_Pointing items for text and elements_:
——————

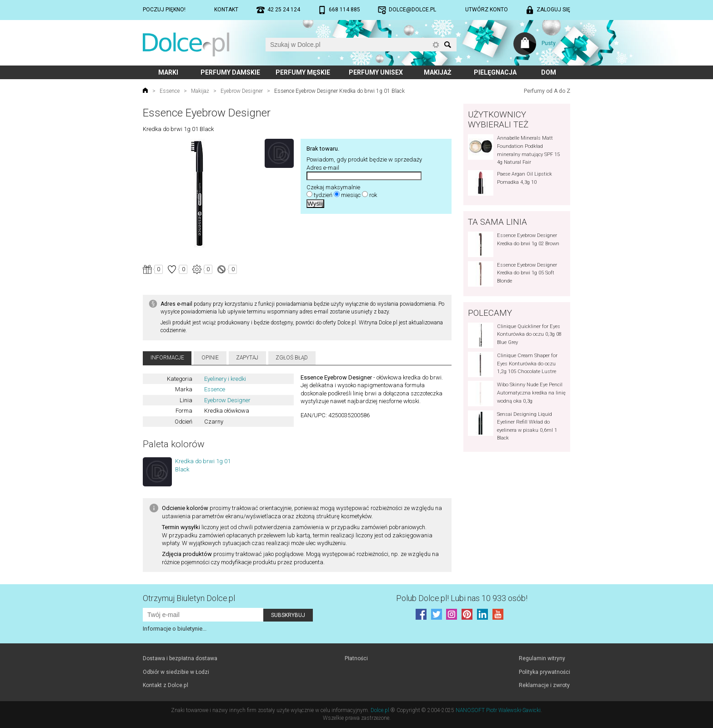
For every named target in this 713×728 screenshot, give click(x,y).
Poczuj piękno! (164, 10)
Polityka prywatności (544, 672)
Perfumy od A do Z (547, 91)
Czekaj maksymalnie (333, 187)
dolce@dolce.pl (412, 10)
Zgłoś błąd (291, 358)
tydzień (323, 195)
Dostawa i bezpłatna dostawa (180, 658)
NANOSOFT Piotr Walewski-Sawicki (498, 710)
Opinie (210, 358)
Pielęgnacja (495, 72)
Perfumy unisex (376, 72)
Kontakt (226, 10)
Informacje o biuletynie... (175, 628)
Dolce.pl (380, 710)
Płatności (356, 658)
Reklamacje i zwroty (544, 685)
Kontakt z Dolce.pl (166, 685)
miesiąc (351, 195)
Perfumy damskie (230, 72)
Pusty (548, 43)
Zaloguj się (553, 10)
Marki (168, 72)
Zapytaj (247, 358)
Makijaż (437, 72)
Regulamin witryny (542, 658)
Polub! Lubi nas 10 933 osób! (462, 598)
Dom (548, 72)
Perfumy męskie (303, 72)
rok (373, 195)
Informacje (167, 358)
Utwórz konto (487, 10)
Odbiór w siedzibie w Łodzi (176, 672)
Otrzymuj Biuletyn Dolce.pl (189, 598)
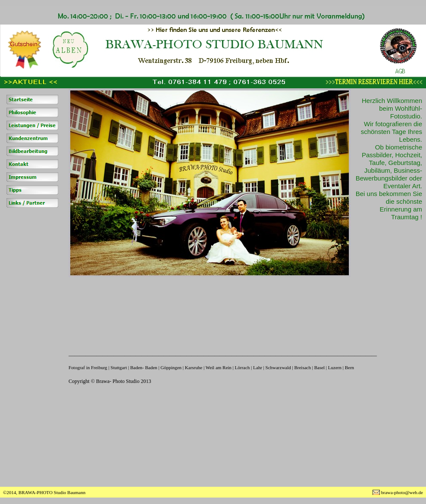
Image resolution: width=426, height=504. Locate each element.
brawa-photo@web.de (402, 492)
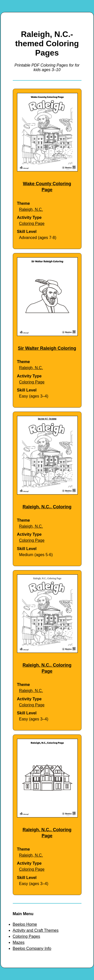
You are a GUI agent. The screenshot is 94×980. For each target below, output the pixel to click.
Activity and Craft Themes (36, 930)
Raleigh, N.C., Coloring (47, 507)
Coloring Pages (27, 936)
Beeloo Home (25, 924)
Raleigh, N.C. (31, 209)
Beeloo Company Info (32, 948)
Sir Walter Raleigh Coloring (47, 348)
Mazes (19, 942)
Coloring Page (31, 223)
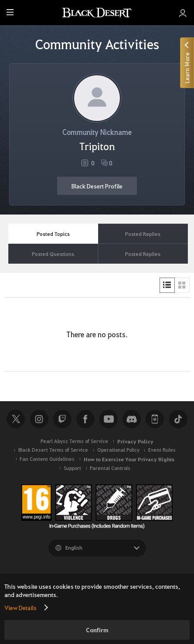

——————

_THE TASK_: Swap "Coloring" for "Painting" throughout the items above and write them out again with everything else unchanged. Leave out the picture lines.

_SOLUTION TO THE PROBLEM_:
For every named target in this 713×728 screenshot, give click(x,y).
Poczuj piękno! (164, 10)
Polityka prywatności (544, 672)
Perfumy od A do Z (547, 91)
Czekaj maksymalnie (333, 187)
dolce@dolce.pl (412, 10)
Zgłoś błąd (291, 358)
tydzień (323, 195)
Dostawa i bezpłatna dostawa (180, 658)
NANOSOFT Piotr Walewski-Sawicki (498, 710)
Opinie (210, 358)
Pielęgnacja (495, 72)
Perfumy unisex (376, 72)
Kontakt (226, 10)
Informacje o biuletynie... (175, 628)
Dolce.pl (380, 710)
Płatności (356, 658)
Reklamacje i zwroty (544, 685)
Kontakt z Dolce.pl (166, 685)
miesiąc (351, 195)
Perfumy damskie (230, 72)
Pusty (548, 43)
Zaloguj się (553, 10)
Marki (168, 72)
Zapytaj (247, 358)
Makijaż (437, 72)
Regulamin witryny (542, 658)
Polub! Lubi nas 10 933 osób! (462, 598)
Dom (548, 72)
Perfumy męskie (303, 72)
rok (373, 195)
Informacje (167, 358)
Utwórz konto (487, 10)
Odbiór w siedzibie w Łodzi (176, 672)
Otrzymuj Biuletyn Dolce.pl (189, 598)
Image resolution: width=426, height=504. Locate each element.
brawa-photo@web.de (402, 492)
You are a GUI agent. The screenshot is 94×980. For each target below, output the pixel to click.
Activity and Craft Themes (36, 930)
Raleigh, N.C., Painting (47, 507)
Painting Pages (27, 936)
Beeloo Home (25, 924)
Raleigh, N.C. (31, 209)
Beeloo Company Info (32, 948)
Sir Walter Raleigh Painting (47, 348)
Mazes (19, 942)
Painting Page (31, 223)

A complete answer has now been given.